Abbiamo vissuto passivamente gli anni fino ad oggi, cittadini di serie B, anestetizzati e assuefatti dalla televisione, dai mass media sempre più ingombranti e avvolgenti, ci hanno sparato nel cervello programmi demenziali come “il grande fratello” o “la pupa e il secchione”, ci hanno distratto dalla vita reale e dalla realtà sociale e politica attraverso trasmissioni fuorvianti, abbagliandoci con i seni prosperosi delle veline, i muscoli luccicanti dei velini, la stupidità tragicomica delle vallette di imbarazzanti quizzettoni anticulturali. Quando andavamo a scuola, medie e superiori la mattina il discorso base dei più riguardava la televisione, non ho mai sentito parlare d’altro se non degli inciuci nella “casa” o di quanto è stato divertente e spiritoso questo o quel programma, mai una discussione sulla politica, il civile, i diritti propri o generali. Proprio quello che volevano i nostri sedicenti capi, anestetizzare il futuro per renderlo plasmabile e docile.

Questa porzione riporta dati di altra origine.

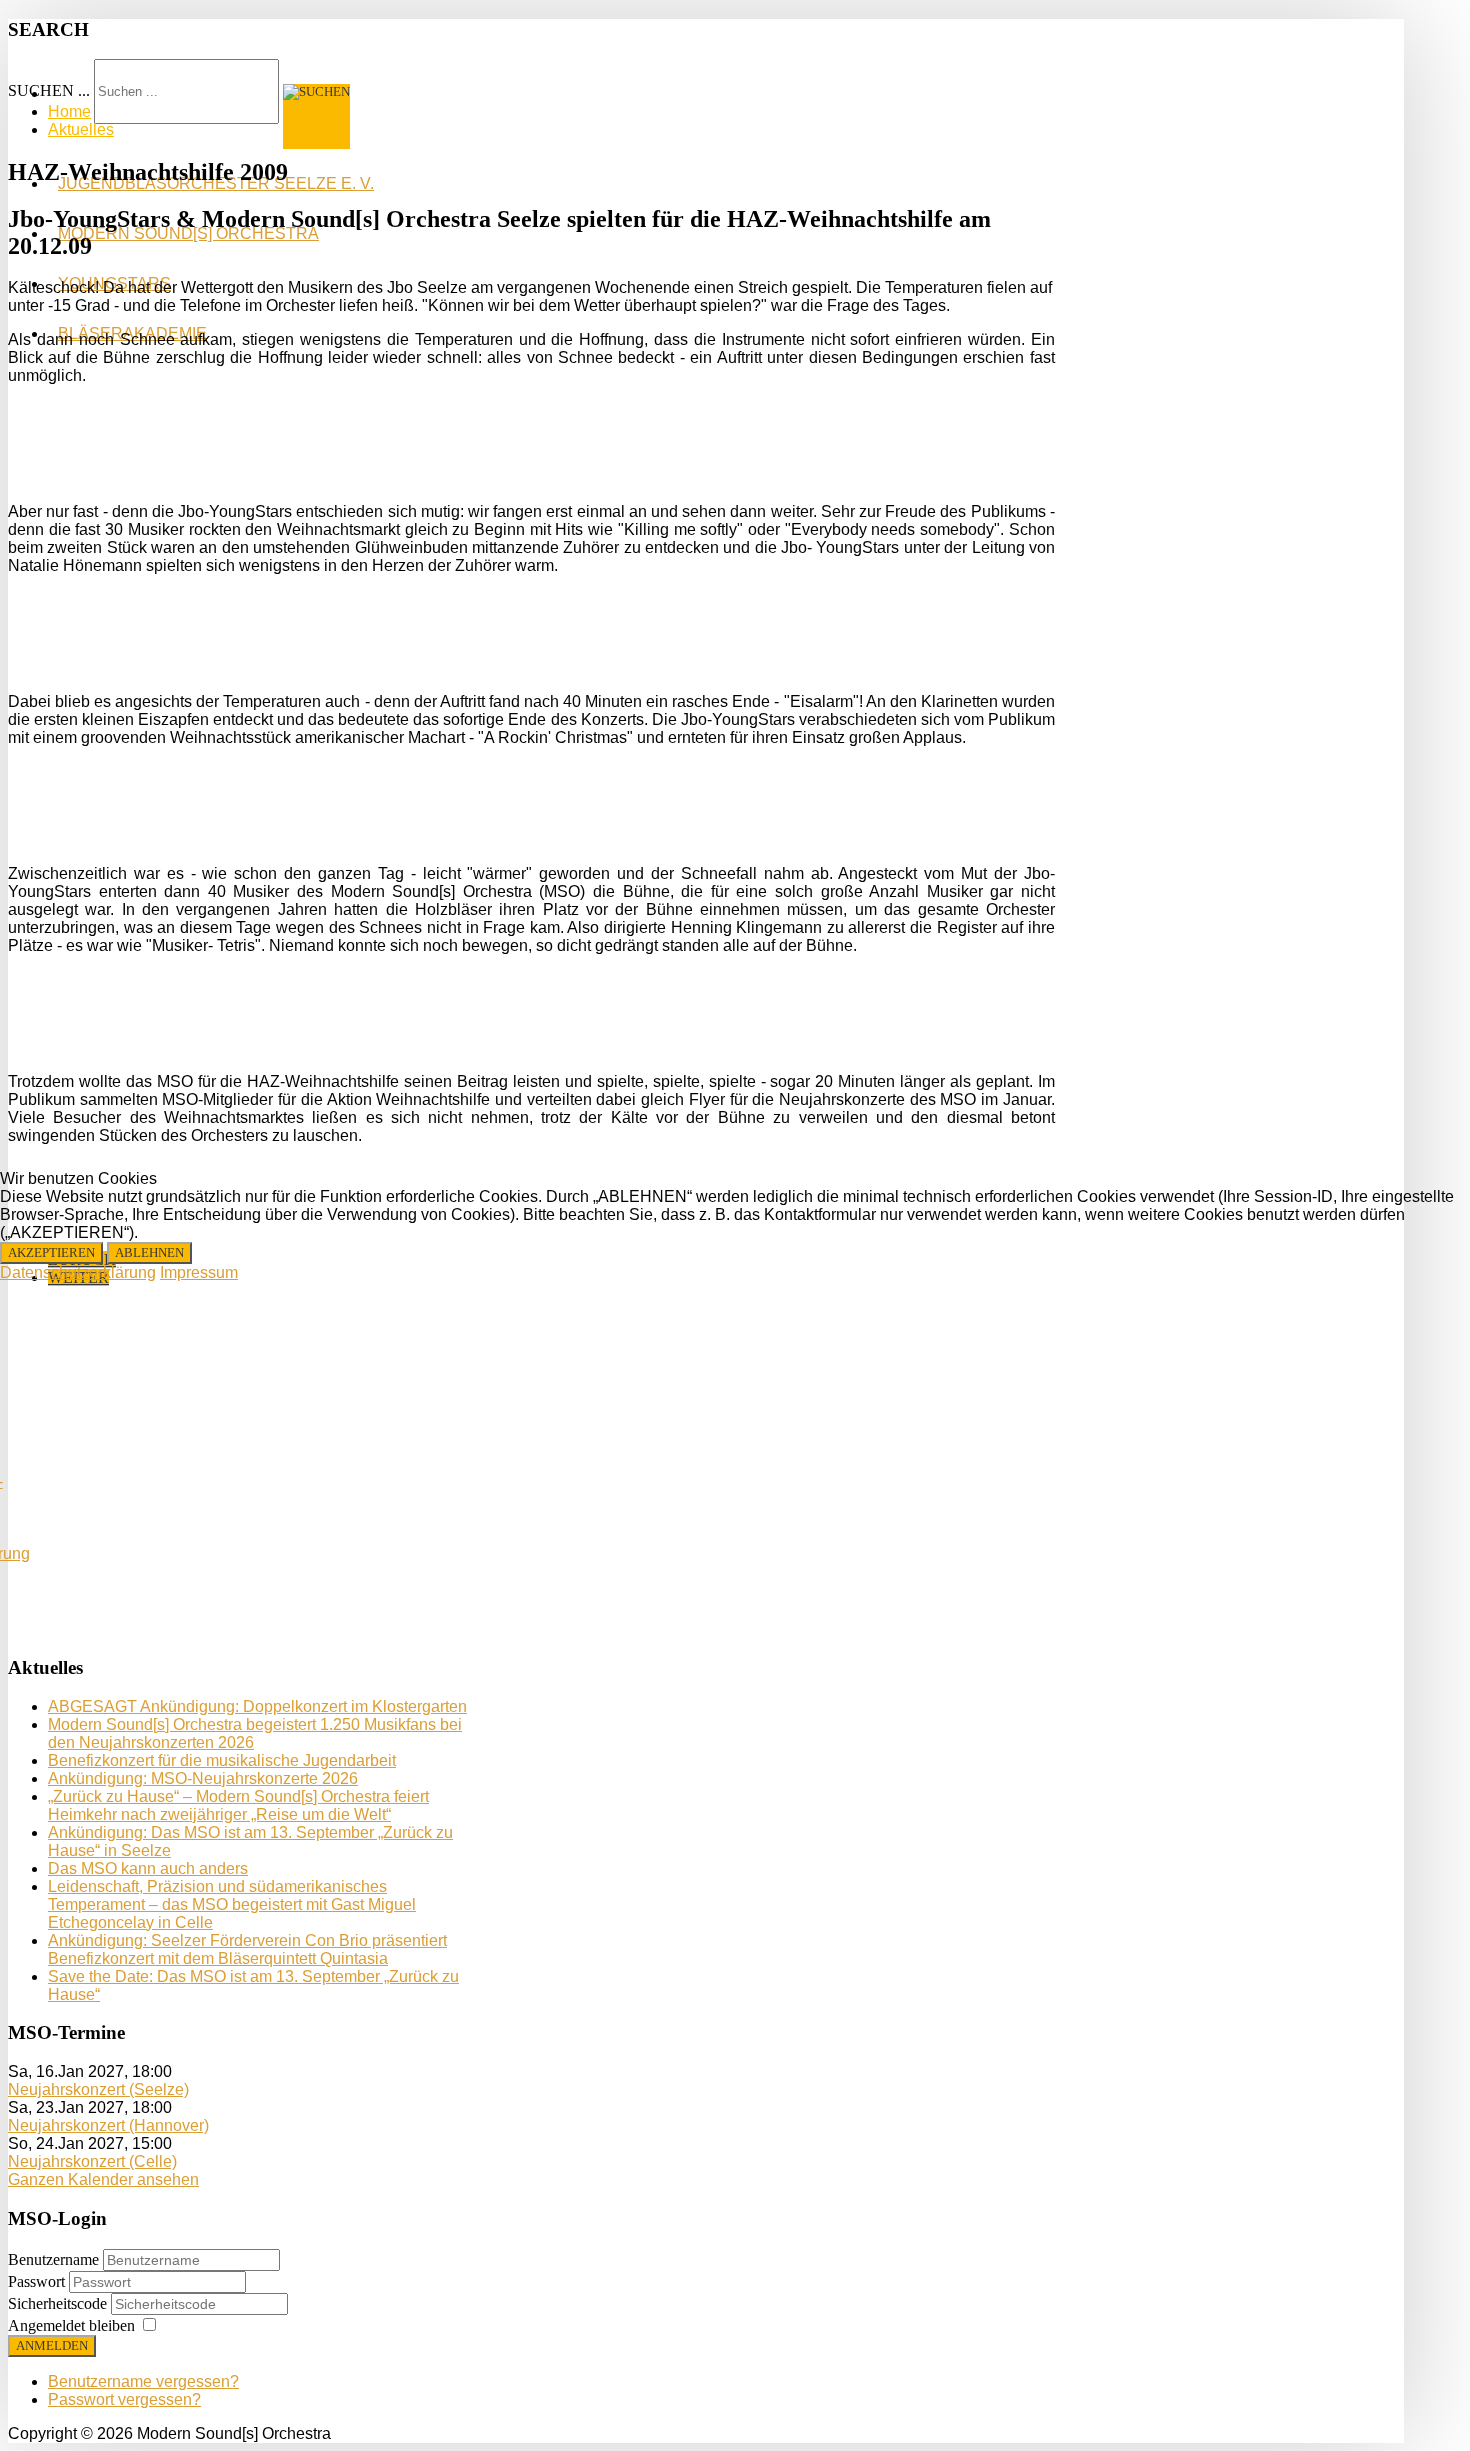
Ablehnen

Siamo cresciuti con l’idea di essere nel belpaese degli arraffoni e degli arrivati dove tutto è permesso finche non si vive nella legalità, che tutto si può solo se si hanno le spalle coperte, che essere in prima fila nelle battaglie importanti della nazione è solo un modo per essere manganellati e che è necessario fermarsi alle piazze virtuali perché andare oltre è un’inutile spreco di tempo ed energie. Abbiamo sentito frasi come “voi giovani non sapete cosa vuol dire lottare” o come “la vostra generazione…” riempita dalle più variegate scuse.
In questi giorni però abbiamo mostrato che anche noi sappiamo fare la nostra parte. Attraverso i nuovi mezzi di comunicazione virtuale ci siamo informati, abbiamo discusso, abbiamo tenuto informata la gente, ci siamo preparati a fare quel salto che ci ha portato in mezzo alla storia.

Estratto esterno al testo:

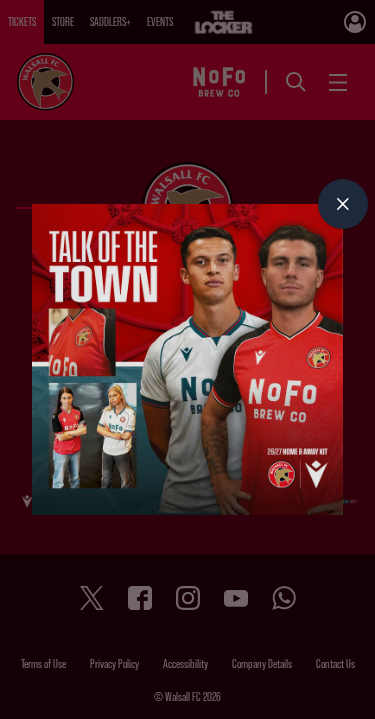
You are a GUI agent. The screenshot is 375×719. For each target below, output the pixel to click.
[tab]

Facebook traboccava di immagini profilo che inneggiavano il quadruplice SI al referendum, le borse di giovani e vecchi erano ricamate di spille anti nucleare e pro acqua pubblica. Ovunque sentivi parlare, nei gruppi di amici seduti al bar o all’angolo cosa era giusto fare, eravamo noi questa volta in prima fila a distribuire depliant informativi, a postare sui social network le regole del voto e le idee che accomunavano tanti giovani.
Le regole sono cambiate, non sono più solo i comizi cittadini, negli oratori, nei municipi o nei teatri a favorire la circolazione delle idee, sono i social network usati perlopiù da noi giovani.

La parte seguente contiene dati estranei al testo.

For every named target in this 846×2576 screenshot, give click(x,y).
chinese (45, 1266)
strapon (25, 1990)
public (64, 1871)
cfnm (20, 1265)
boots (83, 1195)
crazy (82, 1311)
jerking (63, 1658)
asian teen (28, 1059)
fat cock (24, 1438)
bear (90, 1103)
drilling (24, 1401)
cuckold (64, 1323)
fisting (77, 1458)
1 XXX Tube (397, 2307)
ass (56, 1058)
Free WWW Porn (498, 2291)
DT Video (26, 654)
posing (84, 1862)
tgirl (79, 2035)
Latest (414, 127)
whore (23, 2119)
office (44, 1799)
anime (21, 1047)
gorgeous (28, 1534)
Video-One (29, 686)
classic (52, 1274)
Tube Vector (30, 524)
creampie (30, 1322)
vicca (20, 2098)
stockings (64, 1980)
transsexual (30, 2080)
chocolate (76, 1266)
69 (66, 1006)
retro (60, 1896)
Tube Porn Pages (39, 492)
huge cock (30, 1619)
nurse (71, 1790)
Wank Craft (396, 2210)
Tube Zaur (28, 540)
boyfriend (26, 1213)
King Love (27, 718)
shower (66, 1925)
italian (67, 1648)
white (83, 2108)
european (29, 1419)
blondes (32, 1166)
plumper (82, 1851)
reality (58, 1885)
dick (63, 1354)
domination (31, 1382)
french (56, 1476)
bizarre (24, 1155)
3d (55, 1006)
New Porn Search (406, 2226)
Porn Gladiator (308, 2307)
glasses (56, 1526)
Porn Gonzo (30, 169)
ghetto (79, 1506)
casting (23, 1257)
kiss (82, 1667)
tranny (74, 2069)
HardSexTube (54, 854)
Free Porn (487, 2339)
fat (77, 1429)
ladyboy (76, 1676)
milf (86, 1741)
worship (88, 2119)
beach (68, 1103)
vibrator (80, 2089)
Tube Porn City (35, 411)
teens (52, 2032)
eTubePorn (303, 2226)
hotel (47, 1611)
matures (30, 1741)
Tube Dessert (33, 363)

Abbiamo dimostrato che noi di vent’anni non siamo più soltanto cittadini passivi di serie B, abbiamo dimostrato di essere vivi e partecipi nella storia, che abbiamo rotto le catene della paura e dell’apatia, riversandoci ai seggi e dicendo la nostra su quattro temi che plasmeranno il futuro del nostro paese, il nostro futuro e quello dei nostri fili e dei vostri nipoti!
Avere vent’anni oggi è il nostro motivo di orgoglio, abbiamo finalmente detto la nostra, abbiamo finalmente fatto capire ai più che l’eredità degli anni ‘60 è stata tramandata e che ora il testimone è stato passato nelle mani giuste.